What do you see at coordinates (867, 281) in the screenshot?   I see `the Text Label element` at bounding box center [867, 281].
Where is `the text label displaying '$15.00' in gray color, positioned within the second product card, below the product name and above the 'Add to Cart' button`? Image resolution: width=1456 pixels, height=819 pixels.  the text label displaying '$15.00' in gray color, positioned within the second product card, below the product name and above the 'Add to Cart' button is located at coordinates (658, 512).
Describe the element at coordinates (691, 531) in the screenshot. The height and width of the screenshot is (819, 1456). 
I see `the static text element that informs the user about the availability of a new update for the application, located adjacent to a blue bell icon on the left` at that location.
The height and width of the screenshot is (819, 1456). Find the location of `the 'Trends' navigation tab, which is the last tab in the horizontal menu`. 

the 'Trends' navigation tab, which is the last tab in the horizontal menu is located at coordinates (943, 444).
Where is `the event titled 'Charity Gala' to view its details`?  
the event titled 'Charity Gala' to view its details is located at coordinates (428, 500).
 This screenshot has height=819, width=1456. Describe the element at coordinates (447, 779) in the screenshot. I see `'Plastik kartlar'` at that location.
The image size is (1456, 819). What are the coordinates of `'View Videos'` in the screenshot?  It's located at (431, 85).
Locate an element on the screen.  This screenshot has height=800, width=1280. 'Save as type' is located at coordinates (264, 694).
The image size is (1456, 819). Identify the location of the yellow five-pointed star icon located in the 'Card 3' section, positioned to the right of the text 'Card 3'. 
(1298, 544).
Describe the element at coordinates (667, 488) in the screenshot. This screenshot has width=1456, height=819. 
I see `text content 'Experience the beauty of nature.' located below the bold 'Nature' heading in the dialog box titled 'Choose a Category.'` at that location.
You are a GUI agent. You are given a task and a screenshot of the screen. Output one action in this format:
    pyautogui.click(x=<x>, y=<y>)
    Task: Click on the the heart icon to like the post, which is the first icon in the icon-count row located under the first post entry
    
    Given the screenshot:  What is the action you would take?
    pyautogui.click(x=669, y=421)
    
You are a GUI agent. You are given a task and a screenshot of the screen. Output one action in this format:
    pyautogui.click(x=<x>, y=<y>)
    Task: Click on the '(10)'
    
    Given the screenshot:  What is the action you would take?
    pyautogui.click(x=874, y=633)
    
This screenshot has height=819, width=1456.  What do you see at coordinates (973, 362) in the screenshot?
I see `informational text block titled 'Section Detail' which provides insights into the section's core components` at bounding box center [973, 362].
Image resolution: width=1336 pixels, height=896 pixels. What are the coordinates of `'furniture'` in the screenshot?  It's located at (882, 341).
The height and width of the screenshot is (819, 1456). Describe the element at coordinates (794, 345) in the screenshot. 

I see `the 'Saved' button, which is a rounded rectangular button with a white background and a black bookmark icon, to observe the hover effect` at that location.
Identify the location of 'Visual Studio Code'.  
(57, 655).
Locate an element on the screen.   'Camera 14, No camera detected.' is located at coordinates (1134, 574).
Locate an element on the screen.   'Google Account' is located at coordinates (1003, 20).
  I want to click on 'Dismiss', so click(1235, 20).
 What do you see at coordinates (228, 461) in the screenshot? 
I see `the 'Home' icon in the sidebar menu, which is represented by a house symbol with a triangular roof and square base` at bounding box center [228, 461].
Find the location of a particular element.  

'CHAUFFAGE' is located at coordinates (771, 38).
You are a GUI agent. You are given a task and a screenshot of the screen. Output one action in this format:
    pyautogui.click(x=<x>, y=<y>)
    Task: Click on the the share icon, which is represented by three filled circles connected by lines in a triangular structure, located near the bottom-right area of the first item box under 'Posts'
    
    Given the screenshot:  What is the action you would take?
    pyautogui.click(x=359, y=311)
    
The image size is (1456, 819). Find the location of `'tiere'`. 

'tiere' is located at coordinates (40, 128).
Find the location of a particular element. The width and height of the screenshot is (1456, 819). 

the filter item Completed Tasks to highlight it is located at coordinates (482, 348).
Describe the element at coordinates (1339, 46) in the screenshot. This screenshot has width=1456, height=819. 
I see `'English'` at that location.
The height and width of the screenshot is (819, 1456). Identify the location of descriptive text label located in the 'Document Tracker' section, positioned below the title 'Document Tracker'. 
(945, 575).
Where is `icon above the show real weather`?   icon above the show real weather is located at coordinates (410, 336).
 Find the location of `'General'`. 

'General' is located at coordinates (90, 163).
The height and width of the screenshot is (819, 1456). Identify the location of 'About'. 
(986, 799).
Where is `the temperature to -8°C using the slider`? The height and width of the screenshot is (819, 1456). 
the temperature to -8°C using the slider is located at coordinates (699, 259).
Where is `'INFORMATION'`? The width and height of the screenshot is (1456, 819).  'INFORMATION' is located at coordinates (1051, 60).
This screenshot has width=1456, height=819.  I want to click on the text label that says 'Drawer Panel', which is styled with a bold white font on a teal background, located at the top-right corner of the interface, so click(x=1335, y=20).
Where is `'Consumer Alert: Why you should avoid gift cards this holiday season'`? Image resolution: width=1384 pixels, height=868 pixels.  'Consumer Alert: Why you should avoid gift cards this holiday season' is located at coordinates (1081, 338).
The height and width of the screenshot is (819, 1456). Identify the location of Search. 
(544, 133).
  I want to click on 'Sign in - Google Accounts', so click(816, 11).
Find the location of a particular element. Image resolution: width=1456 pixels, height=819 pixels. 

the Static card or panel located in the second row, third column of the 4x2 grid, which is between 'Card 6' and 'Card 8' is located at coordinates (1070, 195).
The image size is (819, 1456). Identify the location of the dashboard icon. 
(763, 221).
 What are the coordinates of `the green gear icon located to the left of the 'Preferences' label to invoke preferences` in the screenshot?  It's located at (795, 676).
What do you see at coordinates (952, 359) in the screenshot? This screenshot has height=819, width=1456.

Your task => Please return the whole listing above unchanged, every line in its original order.

Task response =>
What do you see at coordinates (867, 281) in the screenshot?   I see `the Text Label element` at bounding box center [867, 281].
Where is `the text label displaying '$15.00' in gray color, positioned within the second product card, below the product name and above the 'Add to Cart' button`? Image resolution: width=1456 pixels, height=819 pixels.  the text label displaying '$15.00' in gray color, positioned within the second product card, below the product name and above the 'Add to Cart' button is located at coordinates (658, 512).
Describe the element at coordinates (691, 531) in the screenshot. The height and width of the screenshot is (819, 1456). 
I see `the static text element that informs the user about the availability of a new update for the application, located adjacent to a blue bell icon on the left` at that location.
The height and width of the screenshot is (819, 1456). Find the location of `the 'Trends' navigation tab, which is the last tab in the horizontal menu`. 

the 'Trends' navigation tab, which is the last tab in the horizontal menu is located at coordinates (943, 444).
Where is `the event titled 'Charity Gala' to view its details`?  
the event titled 'Charity Gala' to view its details is located at coordinates (428, 500).
 This screenshot has height=819, width=1456. Describe the element at coordinates (447, 779) in the screenshot. I see `'Plastik kartlar'` at that location.
The image size is (1456, 819). What are the coordinates of `'View Videos'` in the screenshot?  It's located at (431, 85).
Locate an element on the screen.  This screenshot has height=800, width=1280. 'Save as type' is located at coordinates (264, 694).
The image size is (1456, 819). Identify the location of the yellow five-pointed star icon located in the 'Card 3' section, positioned to the right of the text 'Card 3'. 
(1298, 544).
Describe the element at coordinates (667, 488) in the screenshot. This screenshot has width=1456, height=819. 
I see `text content 'Experience the beauty of nature.' located below the bold 'Nature' heading in the dialog box titled 'Choose a Category.'` at that location.
You are a GUI agent. You are given a task and a screenshot of the screen. Output one action in this format:
    pyautogui.click(x=<x>, y=<y>)
    Task: Click on the the heart icon to like the post, which is the first icon in the icon-count row located under the first post entry
    
    Given the screenshot:  What is the action you would take?
    pyautogui.click(x=669, y=421)
    
You are a GUI agent. You are given a task and a screenshot of the screen. Output one action in this format:
    pyautogui.click(x=<x>, y=<y>)
    Task: Click on the '(10)'
    
    Given the screenshot:  What is the action you would take?
    pyautogui.click(x=874, y=633)
    
This screenshot has height=819, width=1456.  What do you see at coordinates (973, 362) in the screenshot?
I see `informational text block titled 'Section Detail' which provides insights into the section's core components` at bounding box center [973, 362].
Image resolution: width=1336 pixels, height=896 pixels. What are the coordinates of `'furniture'` in the screenshot?  It's located at (882, 341).
The height and width of the screenshot is (819, 1456). Describe the element at coordinates (794, 345) in the screenshot. 

I see `the 'Saved' button, which is a rounded rectangular button with a white background and a black bookmark icon, to observe the hover effect` at that location.
Identify the location of 'Visual Studio Code'.  
(57, 655).
Locate an element on the screen.   'Camera 14, No camera detected.' is located at coordinates (1134, 574).
Locate an element on the screen.   'Google Account' is located at coordinates (1003, 20).
  I want to click on 'Dismiss', so click(1235, 20).
 What do you see at coordinates (228, 461) in the screenshot? 
I see `the 'Home' icon in the sidebar menu, which is represented by a house symbol with a triangular roof and square base` at bounding box center [228, 461].
Find the location of a particular element.  

'CHAUFFAGE' is located at coordinates (771, 38).
You are a GUI agent. You are given a task and a screenshot of the screen. Output one action in this format:
    pyautogui.click(x=<x>, y=<y>)
    Task: Click on the the share icon, which is represented by three filled circles connected by lines in a triangular structure, located near the bottom-right area of the first item box under 'Posts'
    
    Given the screenshot:  What is the action you would take?
    pyautogui.click(x=359, y=311)
    
The image size is (1456, 819). Find the location of `'tiere'`. 

'tiere' is located at coordinates (40, 128).
Find the location of a particular element. The width and height of the screenshot is (1456, 819). 

the filter item Completed Tasks to highlight it is located at coordinates (482, 348).
Describe the element at coordinates (1339, 46) in the screenshot. This screenshot has width=1456, height=819. 
I see `'English'` at that location.
The height and width of the screenshot is (819, 1456). Identify the location of descriptive text label located in the 'Document Tracker' section, positioned below the title 'Document Tracker'. 
(945, 575).
Where is `icon above the show real weather`?   icon above the show real weather is located at coordinates (410, 336).
 Find the location of `'General'`. 

'General' is located at coordinates (90, 163).
The height and width of the screenshot is (819, 1456). Identify the location of 'About'. 
(986, 799).
Where is `the temperature to -8°C using the slider`? The height and width of the screenshot is (819, 1456). 
the temperature to -8°C using the slider is located at coordinates (699, 259).
Where is `'INFORMATION'`? The width and height of the screenshot is (1456, 819).  'INFORMATION' is located at coordinates (1051, 60).
This screenshot has width=1456, height=819.  I want to click on the text label that says 'Drawer Panel', which is styled with a bold white font on a teal background, located at the top-right corner of the interface, so click(x=1335, y=20).
Where is `'Consumer Alert: Why you should avoid gift cards this holiday season'`? Image resolution: width=1384 pixels, height=868 pixels.  'Consumer Alert: Why you should avoid gift cards this holiday season' is located at coordinates (1081, 338).
The height and width of the screenshot is (819, 1456). Identify the location of Search. 
(544, 133).
  I want to click on 'Sign in - Google Accounts', so click(816, 11).
Find the location of a particular element. Image resolution: width=1456 pixels, height=819 pixels. 

the Static card or panel located in the second row, third column of the 4x2 grid, which is between 'Card 6' and 'Card 8' is located at coordinates (1070, 195).
The image size is (819, 1456). Identify the location of the dashboard icon. 
(763, 221).
 What are the coordinates of `the green gear icon located to the left of the 'Preferences' label to invoke preferences` in the screenshot?  It's located at (795, 676).
What do you see at coordinates (952, 359) in the screenshot? This screenshot has height=819, width=1456.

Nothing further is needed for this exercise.